:: THE DATA
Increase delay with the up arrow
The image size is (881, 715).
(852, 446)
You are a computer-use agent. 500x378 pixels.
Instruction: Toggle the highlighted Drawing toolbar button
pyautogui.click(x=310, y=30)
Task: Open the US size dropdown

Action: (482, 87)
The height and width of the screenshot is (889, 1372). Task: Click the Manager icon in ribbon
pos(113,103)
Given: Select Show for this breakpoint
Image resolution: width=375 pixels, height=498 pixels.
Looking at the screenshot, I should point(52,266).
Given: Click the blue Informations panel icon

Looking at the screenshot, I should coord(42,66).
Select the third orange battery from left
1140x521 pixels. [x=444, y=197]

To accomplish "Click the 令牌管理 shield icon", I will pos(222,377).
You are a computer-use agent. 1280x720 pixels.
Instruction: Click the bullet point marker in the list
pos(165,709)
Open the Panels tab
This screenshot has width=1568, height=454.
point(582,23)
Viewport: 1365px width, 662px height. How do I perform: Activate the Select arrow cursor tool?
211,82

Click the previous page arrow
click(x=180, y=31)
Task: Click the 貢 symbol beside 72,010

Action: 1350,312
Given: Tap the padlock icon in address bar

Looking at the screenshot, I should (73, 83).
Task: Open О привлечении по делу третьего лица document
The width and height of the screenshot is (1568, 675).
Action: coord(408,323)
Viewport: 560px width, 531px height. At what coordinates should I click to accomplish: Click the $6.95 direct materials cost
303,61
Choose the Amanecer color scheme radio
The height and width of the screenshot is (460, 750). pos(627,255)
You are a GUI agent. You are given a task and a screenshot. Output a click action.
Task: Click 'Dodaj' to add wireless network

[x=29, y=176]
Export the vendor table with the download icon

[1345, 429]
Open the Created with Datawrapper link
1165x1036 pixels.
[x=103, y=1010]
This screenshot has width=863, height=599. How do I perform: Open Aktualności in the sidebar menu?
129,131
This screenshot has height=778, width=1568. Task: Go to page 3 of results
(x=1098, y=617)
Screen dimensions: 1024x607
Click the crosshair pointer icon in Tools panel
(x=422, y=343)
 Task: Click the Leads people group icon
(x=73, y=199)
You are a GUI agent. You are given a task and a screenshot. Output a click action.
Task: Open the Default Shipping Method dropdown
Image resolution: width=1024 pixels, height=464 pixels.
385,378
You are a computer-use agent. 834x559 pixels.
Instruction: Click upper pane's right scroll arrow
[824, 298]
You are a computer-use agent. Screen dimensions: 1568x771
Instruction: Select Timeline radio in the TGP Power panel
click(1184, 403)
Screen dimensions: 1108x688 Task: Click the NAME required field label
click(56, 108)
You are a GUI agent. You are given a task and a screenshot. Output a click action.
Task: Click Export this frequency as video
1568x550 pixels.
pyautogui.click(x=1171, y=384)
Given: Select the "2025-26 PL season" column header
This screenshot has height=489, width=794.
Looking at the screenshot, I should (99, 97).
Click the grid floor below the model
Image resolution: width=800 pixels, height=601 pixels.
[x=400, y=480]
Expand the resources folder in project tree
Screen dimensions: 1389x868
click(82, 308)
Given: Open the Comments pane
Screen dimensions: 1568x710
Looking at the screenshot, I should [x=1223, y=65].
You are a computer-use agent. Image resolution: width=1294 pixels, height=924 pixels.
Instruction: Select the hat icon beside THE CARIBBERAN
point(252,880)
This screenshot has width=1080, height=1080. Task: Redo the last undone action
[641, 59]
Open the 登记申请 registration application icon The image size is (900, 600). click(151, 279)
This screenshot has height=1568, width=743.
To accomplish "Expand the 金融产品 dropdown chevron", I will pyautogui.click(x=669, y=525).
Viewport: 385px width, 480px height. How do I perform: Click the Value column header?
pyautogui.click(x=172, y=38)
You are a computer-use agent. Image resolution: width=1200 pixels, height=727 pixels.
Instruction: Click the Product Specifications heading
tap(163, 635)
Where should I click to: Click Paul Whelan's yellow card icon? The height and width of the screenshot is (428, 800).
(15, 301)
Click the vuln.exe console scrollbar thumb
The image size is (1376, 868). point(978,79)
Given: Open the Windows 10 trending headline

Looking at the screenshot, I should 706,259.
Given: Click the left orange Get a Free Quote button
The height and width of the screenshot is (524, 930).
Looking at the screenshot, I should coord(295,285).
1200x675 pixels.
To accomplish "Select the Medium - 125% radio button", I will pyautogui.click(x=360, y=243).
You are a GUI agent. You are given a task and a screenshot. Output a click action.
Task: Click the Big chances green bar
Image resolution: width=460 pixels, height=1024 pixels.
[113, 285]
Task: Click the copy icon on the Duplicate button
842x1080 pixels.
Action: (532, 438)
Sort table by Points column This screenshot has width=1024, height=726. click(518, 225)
::::
TASK PROMPT: Write out all of the rows above again, substituting "Directive" for every "Instruction" and leaving everything else as it is.

EXPECTED ANSWER:
Increase delay with the up arrow
The image size is (881, 715).
(852, 446)
You are a computer-use agent. 500x378 pixels.
Directive: Toggle the highlighted Drawing toolbar button
pyautogui.click(x=310, y=30)
Task: Open the US size dropdown

Action: (482, 87)
The height and width of the screenshot is (889, 1372). Task: Click the Manager icon in ribbon
pos(113,103)
Given: Select Show for this breakpoint
Image resolution: width=375 pixels, height=498 pixels.
Looking at the screenshot, I should point(52,266).
Given: Click the blue Informations panel icon

Looking at the screenshot, I should coord(42,66).
Select the third orange battery from left
1140x521 pixels. [x=444, y=197]

To accomplish "Click the 令牌管理 shield icon", I will pos(222,377).
You are a computer-use agent. 1280x720 pixels.
Directive: Click the bullet point marker in the list
pos(165,709)
Open the Panels tab
This screenshot has width=1568, height=454.
point(582,23)
Viewport: 1365px width, 662px height. How do I perform: Activate the Select arrow cursor tool?
211,82

Click the previous page arrow
click(x=180, y=31)
Task: Click the 貢 symbol beside 72,010

Action: 1350,312
Given: Tap the padlock icon in address bar

Looking at the screenshot, I should (73, 83).
Task: Open О привлечении по делу третьего лица document
The width and height of the screenshot is (1568, 675).
Action: coord(408,323)
Viewport: 560px width, 531px height. At what coordinates should I click to accomplish: Click the $6.95 direct materials cost
303,61
Choose the Amanecer color scheme radio
The height and width of the screenshot is (460, 750). pos(627,255)
You are a GUI agent. You are given a task and a screenshot. Output a click action.
Task: Click 'Dodaj' to add wireless network

[x=29, y=176]
Export the vendor table with the download icon

[1345, 429]
Open the Created with Datawrapper link
1165x1036 pixels.
[x=103, y=1010]
This screenshot has width=863, height=599. How do I perform: Open Aktualności in the sidebar menu?
129,131
This screenshot has height=778, width=1568. Task: Go to page 3 of results
(x=1098, y=617)
Screen dimensions: 1024x607
Click the crosshair pointer icon in Tools panel
(x=422, y=343)
 Task: Click the Leads people group icon
(x=73, y=199)
You are a GUI agent. You are given a task and a screenshot. Output a click action.
Task: Open the Default Shipping Method dropdown
Image resolution: width=1024 pixels, height=464 pixels.
385,378
You are a computer-use agent. 834x559 pixels.
Directive: Click upper pane's right scroll arrow
[824, 298]
You are a computer-use agent. Screen dimensions: 1568x771
Directive: Select Timeline radio in the TGP Power panel
click(1184, 403)
Screen dimensions: 1108x688 Task: Click the NAME required field label
click(56, 108)
You are a GUI agent. You are given a task and a screenshot. Output a click action.
Task: Click Export this frequency as video
1568x550 pixels.
pyautogui.click(x=1171, y=384)
Given: Select the "2025-26 PL season" column header
This screenshot has height=489, width=794.
Looking at the screenshot, I should (99, 97).
Click the grid floor below the model
Image resolution: width=800 pixels, height=601 pixels.
[x=400, y=480]
Expand the resources folder in project tree
Screen dimensions: 1389x868
click(82, 308)
Given: Open the Comments pane
Screen dimensions: 1568x710
Looking at the screenshot, I should [x=1223, y=65].
You are a computer-use agent. Image resolution: width=1294 pixels, height=924 pixels.
Directive: Select the hat icon beside THE CARIBBERAN
point(252,880)
This screenshot has width=1080, height=1080. Task: Redo the last undone action
[641, 59]
Open the 登记申请 registration application icon The image size is (900, 600). click(151, 279)
This screenshot has height=1568, width=743.
To accomplish "Expand the 金融产品 dropdown chevron", I will pyautogui.click(x=669, y=525).
Viewport: 385px width, 480px height. How do I perform: Click the Value column header?
pyautogui.click(x=172, y=38)
You are a computer-use agent. Image resolution: width=1200 pixels, height=727 pixels.
Directive: Click the Product Specifications heading
tap(163, 635)
Where should I click to: Click Paul Whelan's yellow card icon? The height and width of the screenshot is (428, 800).
(15, 301)
Click the vuln.exe console scrollbar thumb
The image size is (1376, 868). point(978,79)
Given: Open the Windows 10 trending headline

Looking at the screenshot, I should 706,259.
Given: Click the left orange Get a Free Quote button
The height and width of the screenshot is (524, 930).
Looking at the screenshot, I should coord(295,285).
1200x675 pixels.
To accomplish "Select the Medium - 125% radio button", I will pyautogui.click(x=360, y=243).
You are a GUI agent. You are given a task and a screenshot. Output a click action.
Task: Click the Big chances green bar
Image resolution: width=460 pixels, height=1024 pixels.
[113, 285]
Task: Click the copy icon on the Duplicate button
842x1080 pixels.
Action: (532, 438)
Sort table by Points column This screenshot has width=1024, height=726. click(518, 225)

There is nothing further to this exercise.